Jean-Claude gave a small smile. "True, but Asher does not see it that way."
"If it weren't for my ... social qualms would you be doing Asher right now?"
He laughed, an abrupt sound that didn't dance along my body; it just filled his face with glee. The closest I'd ever seen to real laughter from him. "Social qualms--ah, ma petite, that is precious."
I frowned at him. "Just answer the question."
The laughter faded, almost like a person, instead of that abrupt change he usually did. "Asher and I would likely have come to an understanding if it would not have cost me you, ma petite."
"An understanding. Now who's being coy?" I said.
He gave that Gallic shrug that meant everything and nothing. "You would not be comfortable with brutal honesty, ma petite."
"Fine, if I could have stomached it, would you have taken Asher back as your lover by now?"
He thought about it, then finally, "I do not know, ma petite."
"I know you love him."
"Oui, but that does not mean we could be lovers again. When he and I were happiest, it was with Julianna. You might be able to stand us as lovers out of your sight, as long as we did not act like lovers in front of you.
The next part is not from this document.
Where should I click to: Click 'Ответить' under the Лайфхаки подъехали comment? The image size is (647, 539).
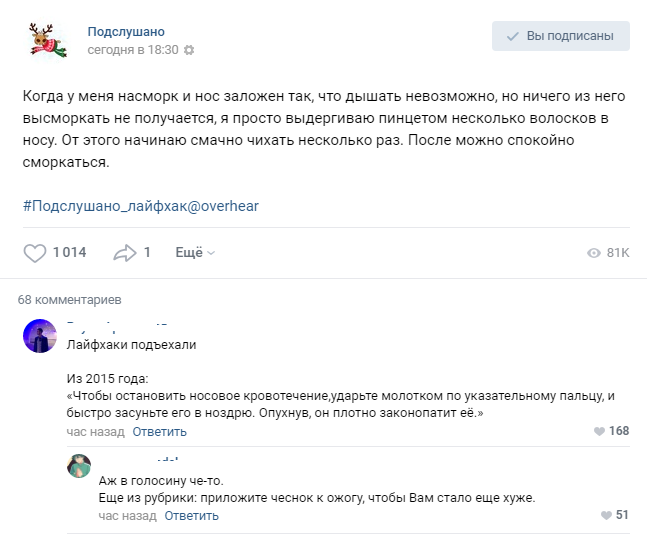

I do not think you would like watching Asher and me hold hands in front of you."
Put that way, he was right. "What are you saying?"
"I am saying that Asher deserves better than a hidden relationship where we could never show public affection for fear of hurting you. I would rather give him up completely to someone else, male or female, than force him to play second--or lower--to you forever."
I opened my mouth to say that I liked Asher, even loved him in a way, but I didn't, because I didn't want to raise the possibility of a true menage a trois. What I'd seen with Micah and Jean-Claude had already bugged me a lot. I just couldn't deal with two men and me. Yeah, yeah, it was the Midwestern, middle-class value system, but it was the way I looked at the world. I couldn't change that, could I? And if I could, did I want to?
I didn't know. I just didn't know. The fact that the thought didn't make me run screaming into the night bothered me, but not as much as I thought it should have.